The biophysical signatures are based on 38 biophysical markers. A support vector machine learning algorithm was used to calculate diagnostic probability values between biophysical properties of white blood cells and host infection, Kwek explains.
Importantly, the technology uses video frame rates of up to 150 fps, meaning it could potentially be developed into a portable unit for point-of-care, blood-sparing assays in the ED and other primary care settings, he adds. The biophysical diagnostic modality could be deployed using low-cost and compact machine vision cameras or smartphone optical sensors.
The speed of patient stratification demonstrated in the study holds promise for acute infection triage, risk management, and resource allocation in the ED, Kwek says. But the immune response device could well have utility in other departments, including the ICU, where clinical manifestation of infection severity may be compounded with comorbidities.

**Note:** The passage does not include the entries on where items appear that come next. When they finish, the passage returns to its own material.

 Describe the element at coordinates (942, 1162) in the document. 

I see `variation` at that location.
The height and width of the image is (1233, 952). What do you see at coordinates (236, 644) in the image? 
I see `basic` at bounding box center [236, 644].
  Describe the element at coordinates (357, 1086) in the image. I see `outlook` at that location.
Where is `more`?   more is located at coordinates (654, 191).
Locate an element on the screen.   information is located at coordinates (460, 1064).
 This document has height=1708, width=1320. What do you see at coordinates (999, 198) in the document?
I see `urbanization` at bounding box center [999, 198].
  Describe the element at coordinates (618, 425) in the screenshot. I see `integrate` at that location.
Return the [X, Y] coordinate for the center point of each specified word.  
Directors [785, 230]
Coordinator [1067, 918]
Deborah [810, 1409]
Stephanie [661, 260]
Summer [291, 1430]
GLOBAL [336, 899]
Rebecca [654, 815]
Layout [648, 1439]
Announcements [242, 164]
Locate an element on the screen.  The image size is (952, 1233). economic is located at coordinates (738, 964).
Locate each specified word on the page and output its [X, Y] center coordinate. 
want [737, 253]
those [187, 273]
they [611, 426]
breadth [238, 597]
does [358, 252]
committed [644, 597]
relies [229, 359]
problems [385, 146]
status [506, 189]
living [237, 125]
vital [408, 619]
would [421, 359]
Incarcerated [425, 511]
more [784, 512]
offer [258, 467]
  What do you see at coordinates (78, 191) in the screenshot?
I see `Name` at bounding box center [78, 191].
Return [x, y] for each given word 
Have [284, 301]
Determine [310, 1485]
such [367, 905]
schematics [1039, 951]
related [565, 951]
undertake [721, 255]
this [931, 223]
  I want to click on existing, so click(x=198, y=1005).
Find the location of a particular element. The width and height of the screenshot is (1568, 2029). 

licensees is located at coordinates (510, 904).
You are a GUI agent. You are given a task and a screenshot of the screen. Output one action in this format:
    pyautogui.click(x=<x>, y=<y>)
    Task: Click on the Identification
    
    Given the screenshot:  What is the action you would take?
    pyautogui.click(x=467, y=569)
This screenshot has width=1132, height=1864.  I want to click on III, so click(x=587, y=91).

Clinical partners of SMART CAMP may also be interested in investigating if the identified biophysical immune signatures correlate with the condition of patients with other types of diseases such as cancer and the treatment of cancers using CAR T immunotherapy, he adds.
Further out, the assay might also prove useful for outpatient-based immune response profiling, says Kwek, particularly in populations less likely to be trekking to the hospital with any regularity. Most sepsis cases originate in rural areas due to access-to-care barriers.